Como consumidores dessa tecnologia, agora carregamos um fardo. O preço que pagamos para ter acesso instantâneo a todas essas informações é pensar criticamente sobre elas. Precisamos dar às pessoas ferramentas, e a procedência é uma delas.”
SOBRE IDENTIDADE E RESPONSABILIDADE
“Uma das coisas sobre as quais eu continuo falando é responsabilidade e autonomia. De maneira geral, acho que precisamos encontrar formas de responsabilizar as partes pelo que fazem e dizem na internet. E essas partes podem ser indivíduos, empresas ou até mesmo países.
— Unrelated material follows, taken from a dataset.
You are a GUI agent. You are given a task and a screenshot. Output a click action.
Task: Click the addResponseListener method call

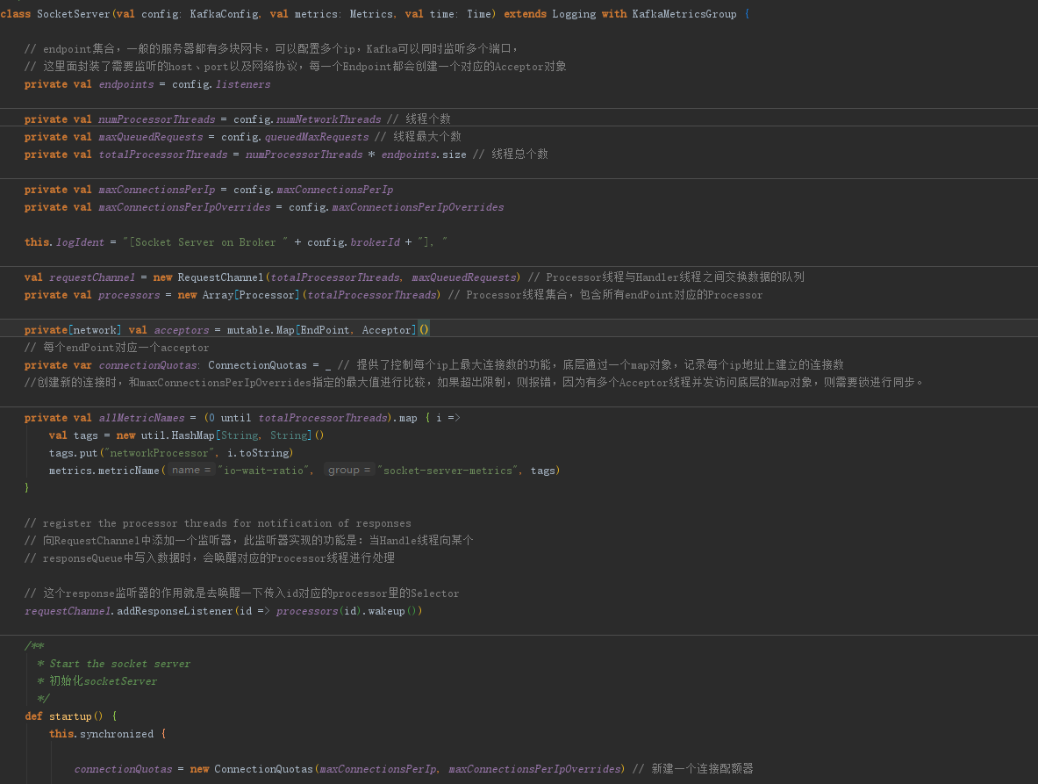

É fundamental que elas possam ser identificadas. Isso leva a algumas questões difíceis sobre anonimato e proteção da privacidade, mas, ao mesmo tempo, as responsabiliza pelo que fazem.
Preciso fazer outra analogia: placas de carro. São apenas um conjunto de letras e números, mas algumas pessoas, sobretudo a polícia, podem quebrar esse anonimato e descobrir quem é o dono do automóvel. Mas só podem fazer isso com uma autorização. Precisamos de algo semelhante, com proteções adequadas.”
UM CONTRATO SOCIAL PARA A VIDA DIGITAL
“Este não é um problema novo. Nossas civilizações sempre o tiveram. Se lembrarmos do contrato social de Rousseau, ele basicamente diz que os cidadãos abrem mão de uma certa quantidade de liberdade em troca de proteção e uma sociedade segura. Ou seja, minha liberdade acaba quando está prestes a interferir na do outro. E este é um conceito importante.
Estamos tentando descobrir como fazer o mesmo no mundo online. E isso também se aplica à autonomia.
Precisamos proporcionar aos indivíduos, organizações e países os meios para se protegerem de danos neste ambiente conectado – de serem enganados, vítimas de fraude etc.
Mas como diabos vamos fazer isso? Como preservamos os direitos e liberdades das pessoas ao mesmo tempo em que construímos barreiras para que não sejam prejudicadas por este ambiente?”